Throughput varies based on language models, optional ASR features, and audio characteristics. Concurrent use of multiple models and languages on a single instance is supported, but the available model configuration must match the resources available (primarily RAM and GPU memory).
V‑Blaze runs on wide variety of configurations. However, the primary factors for choosing a deployment configuration are operational cost and availability. Calculate operational costs by taking the system cost (price per hour) and divide it by the observed throughput (duration of audio transcribed per hour).
For more information on processing and performance, refer to V‑Blaze standard system configurations or contact support@vocitec.com to determine the most suitable options for your needs.
Storage
V‑Blaze does not store any request data; therefore, system storage requirements are minimal and limited only to the software and models. System storage space required for V‑Blaze software is less than 10 GB. Additionally, each ASR model can require up to 5 GB of storage. Typical system configurations range from 20 GB to 250 GB. SSD storage is recommended for quicker boot and load times.
Using V‑Blaze with AWS
Voci support recommends using GPU-enhanced instances to deploy Voci V‑Blaze on AWS. The g4.4xlarge instance type provides optimal price, performance, and scalability for Voci V‑Blaze, and g3.4xlarge is also supported.
For non-GPU instances, optimal sizing depends on other factors like the number of language models installed. Contact support@vocitec.com for recommendations.

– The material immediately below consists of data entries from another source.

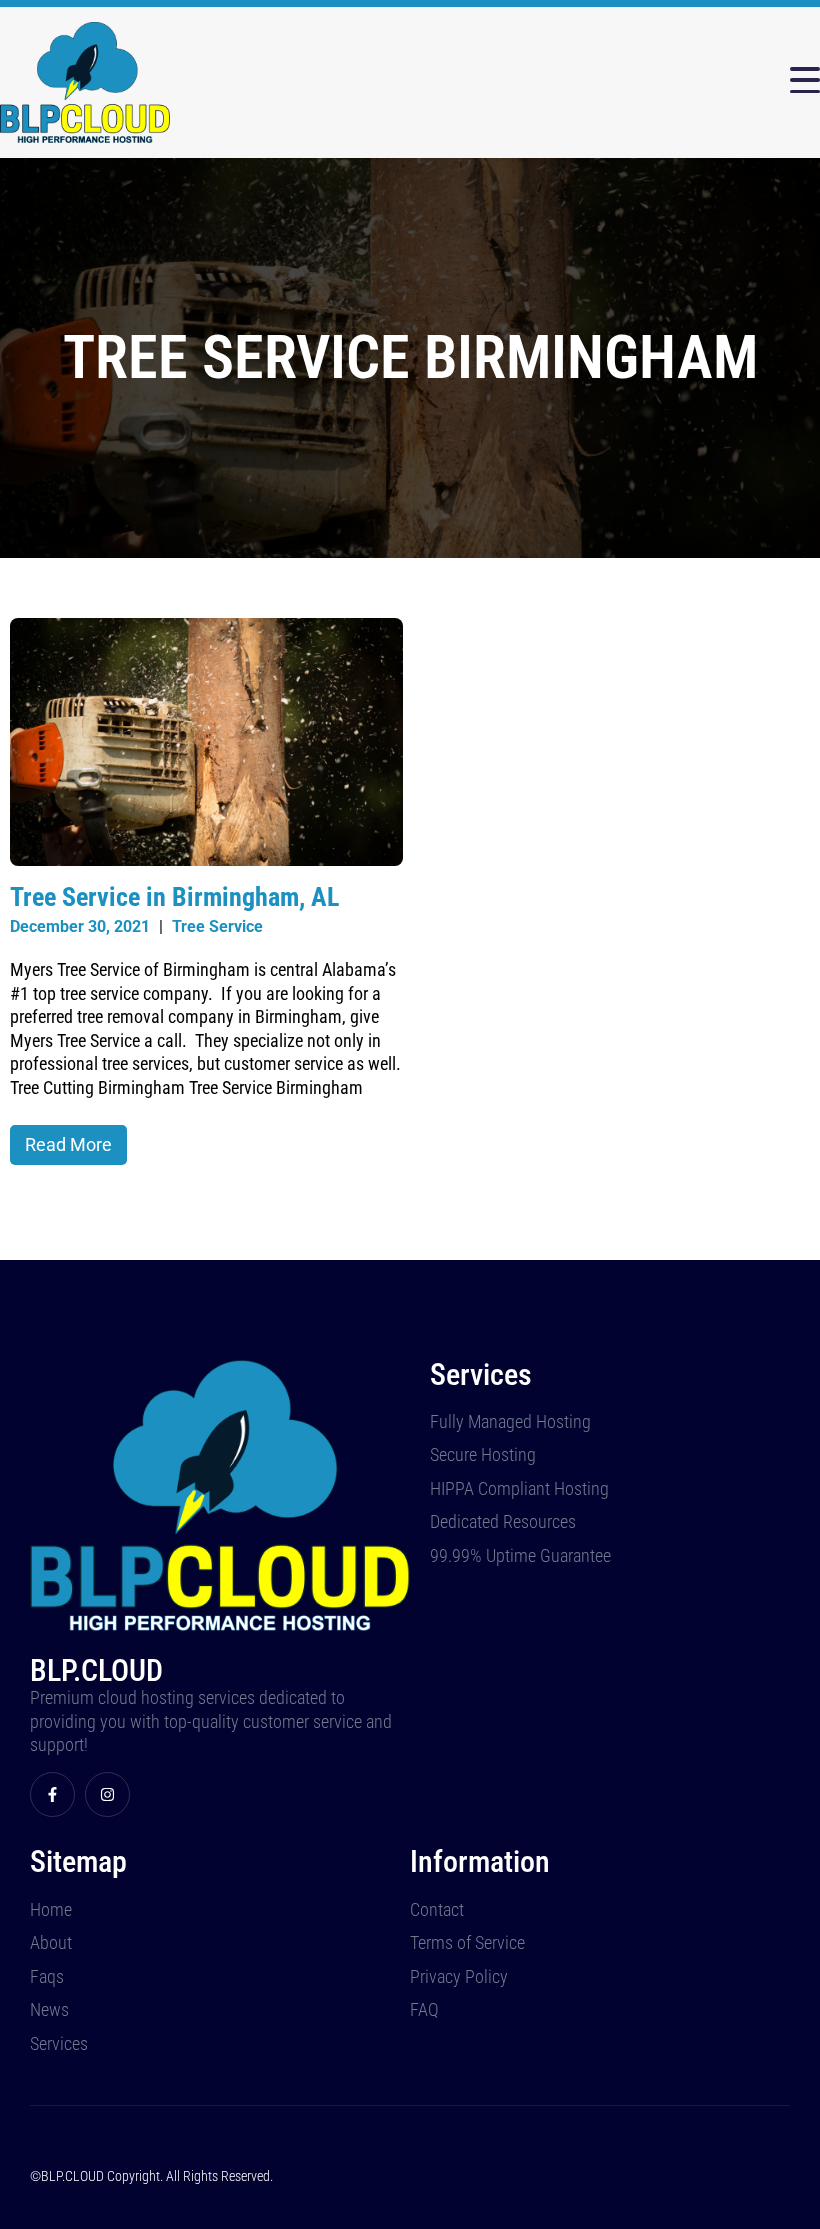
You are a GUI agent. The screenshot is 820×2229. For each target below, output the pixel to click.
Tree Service (217, 926)
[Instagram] (107, 1794)
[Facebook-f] (52, 1794)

V‑Blaze standard system configurations
Configuration | Nominal Throughput (audio processed per hour) | System Type | AWS instance type | Optional Configuration | Notes |
---|---|---|---|---|---|
V‑Blaze — AWS standard | 200 hrs | Virtual (GPU) | g3.4xlarge, g4dn.4xlarge, g5.4xlarge | GPU hosts can process approximately 200 hours of audio per hour. | |
V‑Blaze — AWS minimal development | 50 hrs | Virtual (no GPU) | m4.2xlarge, m5.2xlarge, m6.2xlarge, m7.2xlarge | Non-GPU hosts can process approximately 50 hours of audio per hour. This is a cost-effective host for development with customer data. |
Configuration | Nominal Throughput (audio processed per hour) | System Type | Hardware Specifications | Optional Configuration | Notes |
---|---|---|---|---|---|
V‑Blaze — High Volume | 1000+ hrs | 1U Server | CPU: 2x Intel Xeon Gold 6248R GPU: 1x NVIDIA A100 (40 GB) RAM: 384 GB Storage: 2x 250 GB SSD in RAID1 | 2x 2TB HDD | Additional storage is necessary if a single ASR host is used for Direct-to-Transcript, V‑Spark Analytics, or audio storage. |
V‑Blaze — Low Volume | 350 hrs | 1U Server | CPU: 2x Intel Xeon Gold 6226R GPU:1x NVIDIA T4 (16 GB) RAM: 192 GB Storage: 2x 250GB SSD in RAID1 | 2x 2TB HDD | Additional storage is necessary if a single ASR host is used for Direct-to-Transcript, V‑Spark Analytics, or audio storage. |
V‑Blaze — AWS Standard | 200 hrs | EC2 g4dn.4xlarge | CPU: 16x vCPU (Intel Xeon E5-2686 v4 Cascade Lake) GPU: 1x NVIDIA T4 (16 GB) RAM: 64 GB Storage: 20 GB EBS gp2 | Alternate AWS instances include g3.4xlarge or any larger g3/g4 instance. Voci recommends .4xl instances for the best value and scaling. | |
V‑Blaze — Minimal Virtual (no GPU) | 50 hrs | EC2 m5.2xlarge or equivalent VM instance | CPU: 8x vCPU (Intel Xeon Platinum 8259CL) GPU: N/A RAM: 32 Storage: 20 GB EBS gp2 | Voci does not recommend this configuration for production. However, a nominal throughput of up to 50 hours of audio per hour is possible. |